From hundreds of thousands of Rohingya seeking shelter in Bangladesh to Australia’s brutal offshore detention of people whose arrival it seeks to block, there is no shortage of recent signs of a global refugee crisis.

According to the Office of the United Nations High Commissioner for Refugees (UNHCR), the number of forcibly displaced persons—a category that includes refugees, asylum-seekers, and those displaced within their countries—was a record 65.6 million people worldwide in 2016. Of these, 22 million are officially categorized as refugees—people fleeing political persecution or physical violence—the highest figure in the agency’s history. Nonetheless, reports the UN agency, “the rate at which solutions are being found for refugees and internally displaced people has been on a falling trend since the end of the Cold War, leaving a growing number in limbo”

In addition to the officially recognized “growing number in limbo,” there are many millions of illegalized migrants, typically composed of the global poor and dispossessed. These are individuals living in the shadows of countries that do not welcome them or imprisoned for the “crime” of working and residing in or trying to enter a country without authorization. As manifested by the seemingly endless death toll of migrants in the Mediterranean, thousands of them die each year in trying to reach their destinations.

These numbers have only grown in recent years, as have nation-state efforts to repel unwanted people “on the move” who seek to cross their borders. In a recent article, I explore this mismatch—between increasing demand for a right to migrate (presumably to a place that offers far better life circumstances than the place of flight) and dramatic growth in apparatuses of national exclusion. I conclude that the problem is structural, not merely incidental. The outcome is embedded in the planet’s political geographical organization—that of nation-states—and in the very internationalist architecture that is supposed to remedy it. I assert that this can only be remedied by an expansion of rights, via what I call a right to the world.

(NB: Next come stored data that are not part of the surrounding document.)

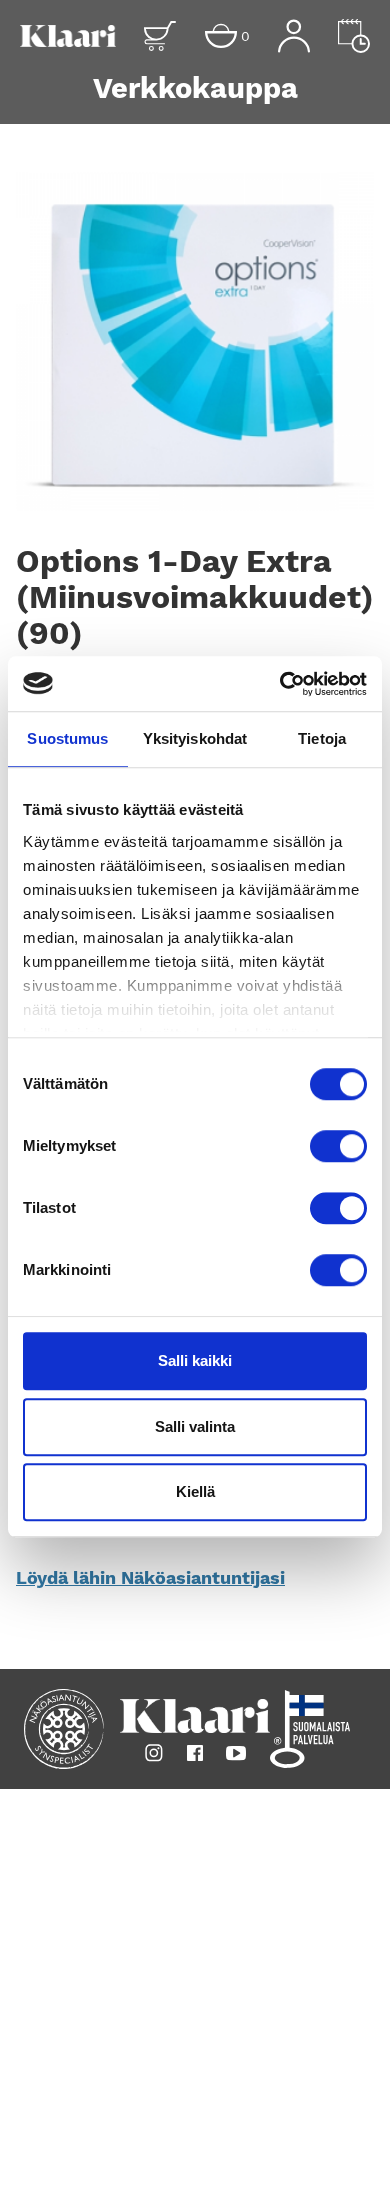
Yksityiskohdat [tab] (195, 738)
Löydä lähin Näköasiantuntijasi (150, 1577)
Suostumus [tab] (67, 738)
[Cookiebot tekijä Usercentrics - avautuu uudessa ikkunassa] (280, 684)
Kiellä (195, 1491)
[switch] (338, 1146)
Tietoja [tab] (322, 738)
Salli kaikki (195, 1360)
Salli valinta (195, 1426)
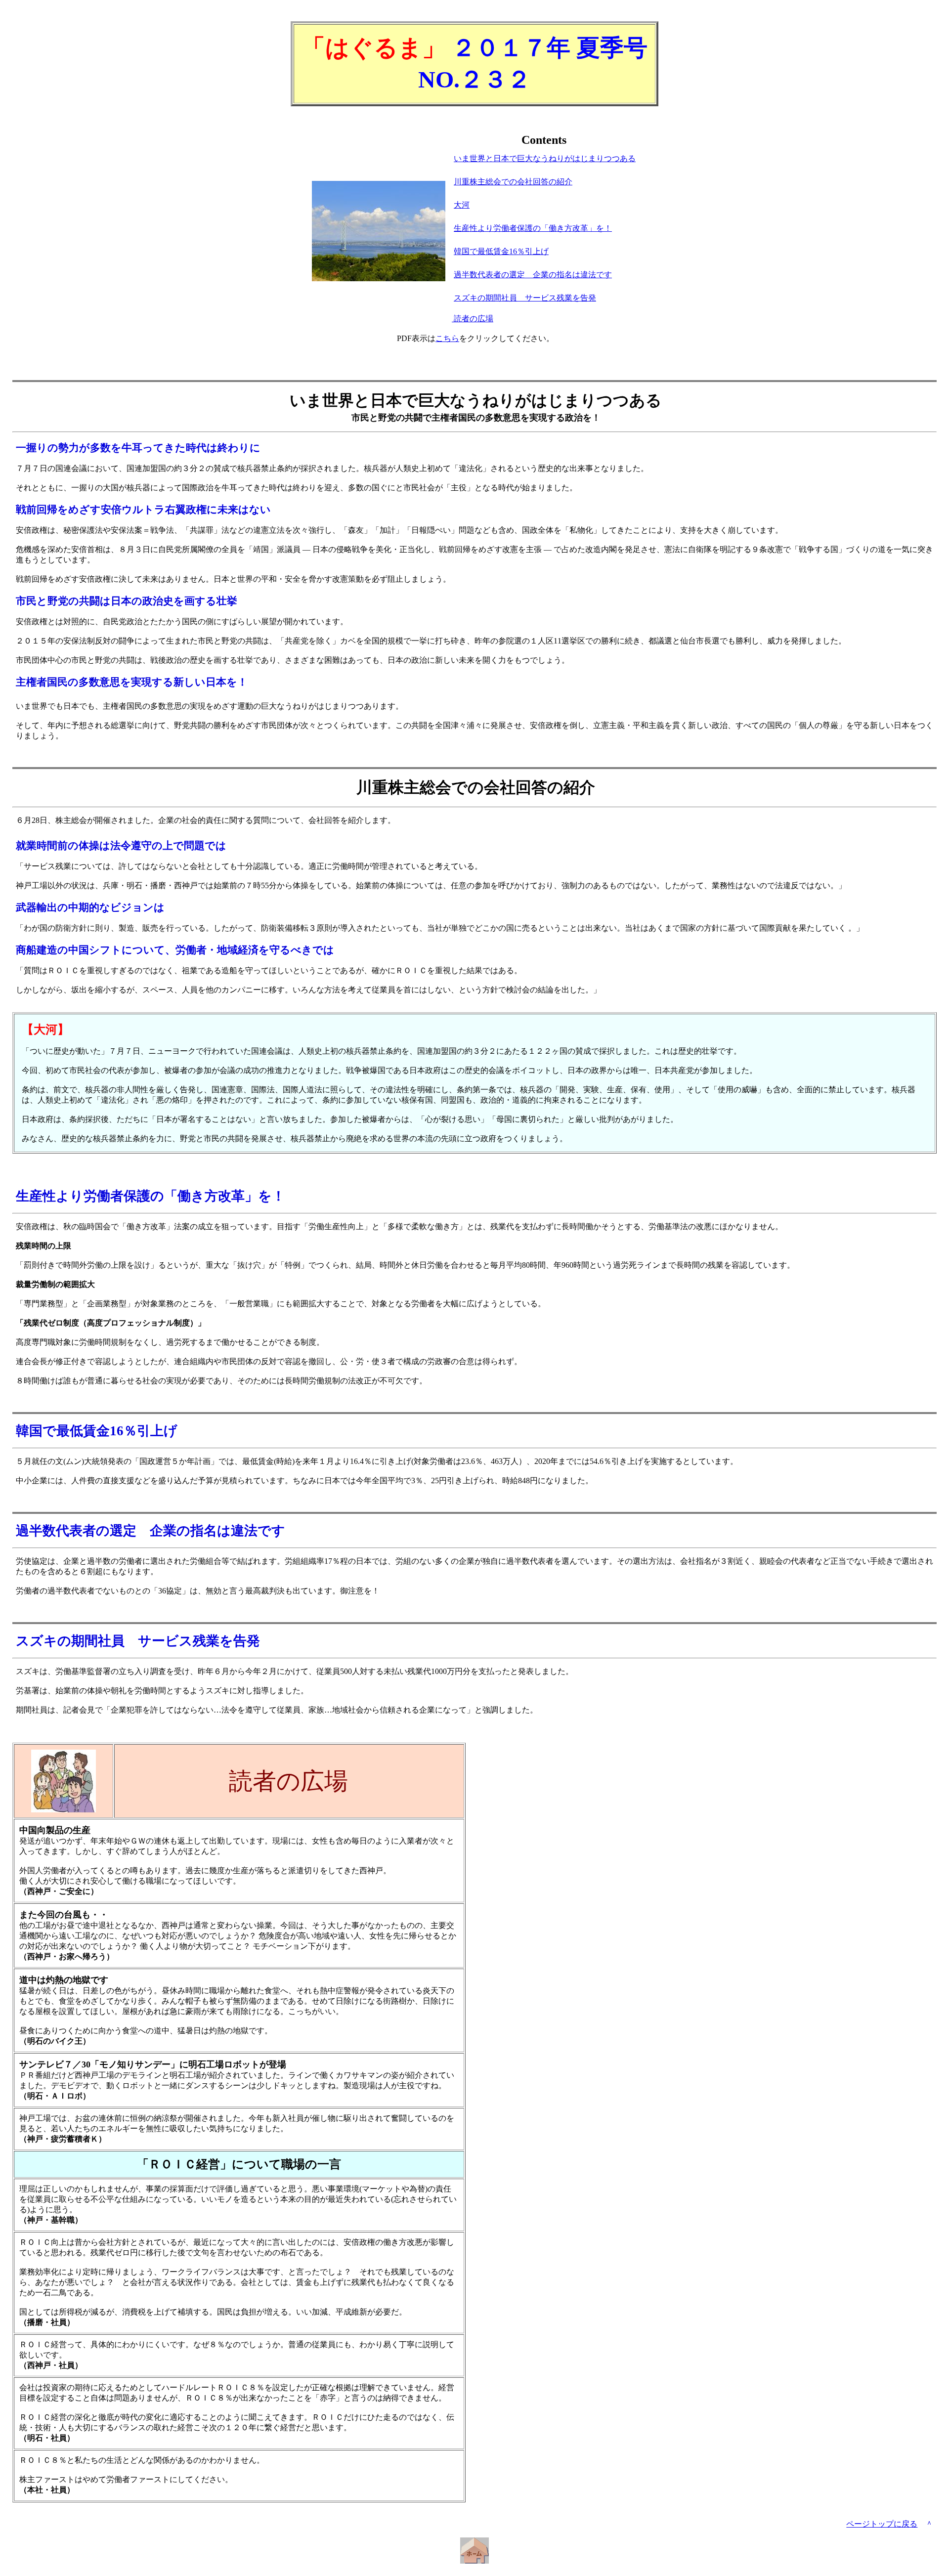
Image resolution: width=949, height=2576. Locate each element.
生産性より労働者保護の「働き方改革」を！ (533, 228)
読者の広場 (472, 318)
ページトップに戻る (881, 2524)
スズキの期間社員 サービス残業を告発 (525, 298)
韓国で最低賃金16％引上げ (501, 251)
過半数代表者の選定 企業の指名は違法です (533, 274)
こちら (447, 338)
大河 (462, 205)
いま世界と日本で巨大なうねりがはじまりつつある (545, 158)
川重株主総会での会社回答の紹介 (513, 181)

The Struggle For Human Rights

The promise of human rights suggests aspirations of a world-changing nature. Article 1 of the Universal Declaration of Human Rights says that “All human beings are born free and equal in dignity and rights . . .  and should act towards one another in a spirit of brotherhood [sic].” Meanwhile, according to Article 28, “Everyone is entitled to a social and international order in which the rights and freedoms set forth in this Declaration can be fully realized.”

In practice, however, human rights are tightly tied to national citizenship and to particular nationalized territories. For those who reside in nationalized spaces of great insecurity and deprivation, migration is often the only way to access the resources needed to realize their human rights. In this regard, the denial of such mobility is effectively a denial of human rights.

This denial is enshrined in the UDHR: while all have a right to exit any country, there is no corresponding right of entry (except to the country where one is a citizen). In the case of the very definition of refugees—and thus those who have a right to international protection—it excludes those fleeing deprivation, insecurity, and poverty of every day, “normal” sort in terms of reigning political-economic and environmental conditions within their home country. Such people are mere “migrants.” This speaks to how human rights have become, in the words of historian Samuel Moyn, “bound up with the power of the powerful”—especially countries whose populations consume a grossly disproportionate share of the planet’s resources.

Correcting this necessitates an expansion of rights so that they meet the needs of the globally disadvantaged. A right to the world would allow for freedom of mobility across global space and a just, sustainable share of the planet’s resources for all—thus increasing people’s ability to stay in their homelands. It is a right which those fleeing insecurity of various sorts and knocking on the proverbial doors of territories of privilege are both demonstrating the need for and are already claiming.

In a world of growing inequality, great violence, and increasing ecological instability, migration by those living on the margins of wellbeing is only likely to grow. So, too, (at least as suggested by present trends) is the likelihood that relatively wealthy countries will increase their efforts to wall themselves off from the global majority.

A right to the world offers the possibility of a different outcome. To the extent that people organize to realize the right, it will help to bring about the very world they seek.

The study, The Right to the World was recently published in the journal Antipode.